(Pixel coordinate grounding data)
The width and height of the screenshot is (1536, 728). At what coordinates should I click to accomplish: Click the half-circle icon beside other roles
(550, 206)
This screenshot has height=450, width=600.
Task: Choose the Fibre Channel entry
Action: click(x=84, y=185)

▸ **The task**: Repeat the data exactly. Leave nothing out.

▸ **Task output**:
The width and height of the screenshot is (1536, 728). At what coordinates should I click to accomplish: Click the half-circle icon beside other roles
(550, 206)
This screenshot has height=450, width=600.
Task: Choose the Fibre Channel entry
Action: click(x=84, y=185)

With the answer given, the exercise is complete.